Solved

Delete some rows and columns and create output file using shell script or perl script

Posted on 2011-09-02
4
285 Views
Last Modified: 2012-05-12
I have a file attached it looks like this below. It may also contain points with 0.00 in addition to just whole numbers. I simply want to

1) keep only the rows 10 -19 (in other words ignore the header row and first 8 rows of data, keep the next 8 rows of data, and ignore any rows after that) In this case the first row of data to be kept would be 08/14/2011 11 8 14 2 14 3 0 0 0 0 1 0 14 0 0 3 0

2. keep only columns 1 (date stamp), 11 (corresponds to header S00000004), 12 (corresponds to header S000000034), 14 (corresponds to header S000000075), & 17 (corresponds to header S000000045). The new line ignoring all other rows would look like this

08/14/2011 0 1 0 14

3. Add a hardcoded stampe of 00:00:00 after the day and change the date format to hyphens instead of slashes. The new line would look like this

08-14-2011 00:00:00 0 1 0 14

4. output results to a separate file and perform that function on ALL files in a directory. Lets call the directory /path2/so2 and output a modified file for each input file.

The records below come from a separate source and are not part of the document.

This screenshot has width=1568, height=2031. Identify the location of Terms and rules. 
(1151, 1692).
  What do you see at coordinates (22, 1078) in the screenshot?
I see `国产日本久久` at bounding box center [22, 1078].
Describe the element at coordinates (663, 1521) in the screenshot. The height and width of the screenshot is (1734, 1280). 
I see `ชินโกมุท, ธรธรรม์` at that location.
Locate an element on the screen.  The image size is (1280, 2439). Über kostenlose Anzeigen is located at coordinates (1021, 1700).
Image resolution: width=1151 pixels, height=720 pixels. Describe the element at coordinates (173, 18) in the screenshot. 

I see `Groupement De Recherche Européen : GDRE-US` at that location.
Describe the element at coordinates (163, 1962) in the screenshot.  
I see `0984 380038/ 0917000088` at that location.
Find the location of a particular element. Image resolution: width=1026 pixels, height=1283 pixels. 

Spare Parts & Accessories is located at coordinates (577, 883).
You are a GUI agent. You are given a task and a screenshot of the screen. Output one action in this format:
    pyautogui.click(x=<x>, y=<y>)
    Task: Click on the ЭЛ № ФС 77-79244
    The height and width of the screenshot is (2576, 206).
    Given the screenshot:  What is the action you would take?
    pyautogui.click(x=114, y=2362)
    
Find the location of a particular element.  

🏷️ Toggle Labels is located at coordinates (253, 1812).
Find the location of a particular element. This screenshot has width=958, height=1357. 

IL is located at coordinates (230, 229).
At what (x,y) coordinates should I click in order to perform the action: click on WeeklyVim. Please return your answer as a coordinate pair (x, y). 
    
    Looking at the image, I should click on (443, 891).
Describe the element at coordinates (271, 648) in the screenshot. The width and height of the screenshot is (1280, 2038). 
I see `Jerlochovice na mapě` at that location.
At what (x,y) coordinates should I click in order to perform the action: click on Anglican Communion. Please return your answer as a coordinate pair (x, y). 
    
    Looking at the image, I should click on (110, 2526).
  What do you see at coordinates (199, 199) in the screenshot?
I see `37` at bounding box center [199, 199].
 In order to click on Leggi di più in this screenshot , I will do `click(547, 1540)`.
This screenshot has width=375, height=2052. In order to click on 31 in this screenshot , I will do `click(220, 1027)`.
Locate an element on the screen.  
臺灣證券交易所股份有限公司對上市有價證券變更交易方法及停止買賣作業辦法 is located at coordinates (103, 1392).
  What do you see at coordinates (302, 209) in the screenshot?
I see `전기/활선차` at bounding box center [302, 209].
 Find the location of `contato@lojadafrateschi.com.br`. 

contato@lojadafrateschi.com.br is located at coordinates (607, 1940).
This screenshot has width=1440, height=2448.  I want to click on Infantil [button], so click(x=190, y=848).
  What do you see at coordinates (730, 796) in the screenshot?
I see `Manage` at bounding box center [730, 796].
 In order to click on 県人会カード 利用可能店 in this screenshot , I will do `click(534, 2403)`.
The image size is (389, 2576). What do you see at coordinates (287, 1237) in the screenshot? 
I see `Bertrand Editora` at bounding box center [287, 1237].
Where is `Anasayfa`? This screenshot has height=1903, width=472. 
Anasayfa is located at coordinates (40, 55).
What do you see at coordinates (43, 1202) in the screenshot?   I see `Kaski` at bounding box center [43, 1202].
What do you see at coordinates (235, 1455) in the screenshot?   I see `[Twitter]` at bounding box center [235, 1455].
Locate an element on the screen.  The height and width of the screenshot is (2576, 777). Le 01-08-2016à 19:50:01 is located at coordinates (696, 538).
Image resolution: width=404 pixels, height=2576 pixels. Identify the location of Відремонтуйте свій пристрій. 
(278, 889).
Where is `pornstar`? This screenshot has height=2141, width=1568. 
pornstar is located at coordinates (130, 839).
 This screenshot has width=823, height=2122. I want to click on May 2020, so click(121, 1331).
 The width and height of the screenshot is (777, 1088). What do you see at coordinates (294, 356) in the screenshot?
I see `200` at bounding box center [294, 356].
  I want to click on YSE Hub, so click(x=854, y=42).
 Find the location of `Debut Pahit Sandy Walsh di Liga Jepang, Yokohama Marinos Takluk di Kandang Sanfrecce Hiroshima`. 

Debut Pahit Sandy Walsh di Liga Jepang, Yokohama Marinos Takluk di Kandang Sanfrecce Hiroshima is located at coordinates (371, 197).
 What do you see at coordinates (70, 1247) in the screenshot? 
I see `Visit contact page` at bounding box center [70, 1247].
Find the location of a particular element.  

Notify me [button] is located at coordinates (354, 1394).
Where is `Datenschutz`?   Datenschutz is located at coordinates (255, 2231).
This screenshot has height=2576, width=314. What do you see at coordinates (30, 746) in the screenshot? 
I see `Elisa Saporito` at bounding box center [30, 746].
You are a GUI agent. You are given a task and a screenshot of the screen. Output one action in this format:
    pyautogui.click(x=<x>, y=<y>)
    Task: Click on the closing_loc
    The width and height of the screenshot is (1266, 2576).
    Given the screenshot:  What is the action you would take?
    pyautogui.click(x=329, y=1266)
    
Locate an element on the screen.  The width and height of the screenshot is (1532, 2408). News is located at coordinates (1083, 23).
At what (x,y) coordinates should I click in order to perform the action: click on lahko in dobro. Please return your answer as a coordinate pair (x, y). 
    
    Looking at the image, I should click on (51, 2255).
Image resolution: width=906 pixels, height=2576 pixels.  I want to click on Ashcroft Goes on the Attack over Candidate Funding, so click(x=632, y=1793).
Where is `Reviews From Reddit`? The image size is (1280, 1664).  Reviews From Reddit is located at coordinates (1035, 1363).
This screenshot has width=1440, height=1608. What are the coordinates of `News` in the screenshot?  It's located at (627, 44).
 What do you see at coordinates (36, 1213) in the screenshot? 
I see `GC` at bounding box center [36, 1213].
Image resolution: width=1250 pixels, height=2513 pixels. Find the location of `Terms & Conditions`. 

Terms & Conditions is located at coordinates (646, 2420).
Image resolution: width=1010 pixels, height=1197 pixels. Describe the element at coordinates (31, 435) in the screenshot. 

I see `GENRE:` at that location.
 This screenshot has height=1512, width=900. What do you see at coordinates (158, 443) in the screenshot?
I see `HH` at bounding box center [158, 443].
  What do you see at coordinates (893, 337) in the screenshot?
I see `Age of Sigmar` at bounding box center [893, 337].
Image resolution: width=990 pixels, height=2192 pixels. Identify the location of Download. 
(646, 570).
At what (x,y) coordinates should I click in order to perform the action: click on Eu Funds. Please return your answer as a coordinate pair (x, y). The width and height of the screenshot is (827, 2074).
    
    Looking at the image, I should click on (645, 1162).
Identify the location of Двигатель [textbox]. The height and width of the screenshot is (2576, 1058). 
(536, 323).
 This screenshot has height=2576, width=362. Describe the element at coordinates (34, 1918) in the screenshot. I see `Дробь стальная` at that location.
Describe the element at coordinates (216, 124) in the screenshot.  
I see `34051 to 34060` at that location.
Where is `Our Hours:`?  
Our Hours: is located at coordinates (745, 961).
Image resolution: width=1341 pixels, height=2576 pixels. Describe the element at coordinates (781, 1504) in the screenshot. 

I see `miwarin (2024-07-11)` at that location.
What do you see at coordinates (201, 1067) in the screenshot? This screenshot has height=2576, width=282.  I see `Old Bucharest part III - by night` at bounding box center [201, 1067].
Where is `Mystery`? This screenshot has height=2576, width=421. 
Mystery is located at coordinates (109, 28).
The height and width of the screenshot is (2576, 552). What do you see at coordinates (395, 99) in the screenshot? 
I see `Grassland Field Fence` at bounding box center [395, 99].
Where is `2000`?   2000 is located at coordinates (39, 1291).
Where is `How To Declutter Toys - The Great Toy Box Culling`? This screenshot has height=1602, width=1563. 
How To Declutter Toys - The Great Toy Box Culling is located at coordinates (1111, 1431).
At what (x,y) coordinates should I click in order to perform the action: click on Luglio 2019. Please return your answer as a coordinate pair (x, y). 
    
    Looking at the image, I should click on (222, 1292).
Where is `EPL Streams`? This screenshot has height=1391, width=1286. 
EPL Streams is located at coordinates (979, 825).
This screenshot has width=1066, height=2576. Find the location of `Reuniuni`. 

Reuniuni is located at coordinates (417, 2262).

The output files would have the same name as the input files but just have a different path at /path1 instead of the input files

sampleinputfile

/path2/samplefile.txt

     JDAY  YR  MO DA1 HR1 DA2 HR2 S00000037 S00000021 S00000002 S00000004 S00000034 S00000035 S00000075 S00000038 S00000044 S00000045 S00000046
08/13/2011 11 8 13 2 13 3 0 0 0 0 2 0 21 0 0 0 0
08/13/2011 11 8 13 5 13 6 0 0 0 0 6 0 0 0 0 0 0
08/13/2011 11 8 13 8 13 9 0 0 0 0 1 0 0 0 0 0 0
08/13/2011 11 8 13 11 13 12 0 0 0 0 49 0 0 0 0 0 0
08/13/2011 11 8 13 14 13 15 0 0 0 0 15 0 0 0 0 1 0
08/13/2011 11 8 13 17 13 18 0 0 0 0 11 0 0 0 0 6 0
08/13/2011 11 8 13 20 13 21 0 0 0 0 56 0 0 0 0 1 0
08/13/2011 11 8 13 23 14 0 0 0 0 0 13 0 0 0 0 9 0
08/14/2011 11 8 14 2 14 3 0 0 0 0 1 0 14 0 0 3 0
08/14/2011 11 8 14 5 14 6 0 0 0 0 10 0 14 0 0 16 0
08/14/2011 11 8 14 8 14 9 0 0 0 0 8 0 1 0 0 7 0
08/14/2011 11 8 14 11 14 12 0 0 0 0 2 0 0 0 0 0 0
08/14/2011 11 8 14 14 14 15 0 0 0 0 7 0 0 0 0 0 0
08/14/2011 11 8 14 17 14 18 0 0 0 0 30 0 0 0 0 0 0
08/14/2011 11 8 14 20 14 21 0 0 0 0 10 0 0 0 0 1 0
08/14/2011 11 8 14 23 15 0 0 0 0 0 6 0 0 0 0 23 0
08/15/2011 11 8 15 2 15 3 0 0 0 0 5 0 0 0 0 3 0
08/15/2011 11 8 15 5 15 6 0 0 0 0 13 0 0 0 0 1 0
08/15/2011 11 8 15 8 15 9 0 0 0 0 1 0 0 0 0 0 0
08/15/2011 11 8 15 10 15 11 0 0 0 0 23 0 0 0 0 0 0

outputfile should look like this

/path1/samplefile.txt

08-14-2011 00:00:00 0 1 0 14
08-14-2011 00:00:00 0 10 0 7
08-14-2011 00:00:00 0 8 0 3
08-14-2011 00:00:00 0 2 0 3
08-14-2011 00:00:00 0 7 0 3
08-14-2011 00:00:00 0 30 0 3
08-14-2011 00:00:00 0 10 0 1
08-14-2011 00:00:00 0 6 0 23
samplefile.txt
0
Comment
Question by:libertyforall2
  • 2
  • 2
4 Comments
 
LVL 26

Expert Comment

by:wilcoxon
ID: 36476331
This should do what you want.  Let me know if there are any issues...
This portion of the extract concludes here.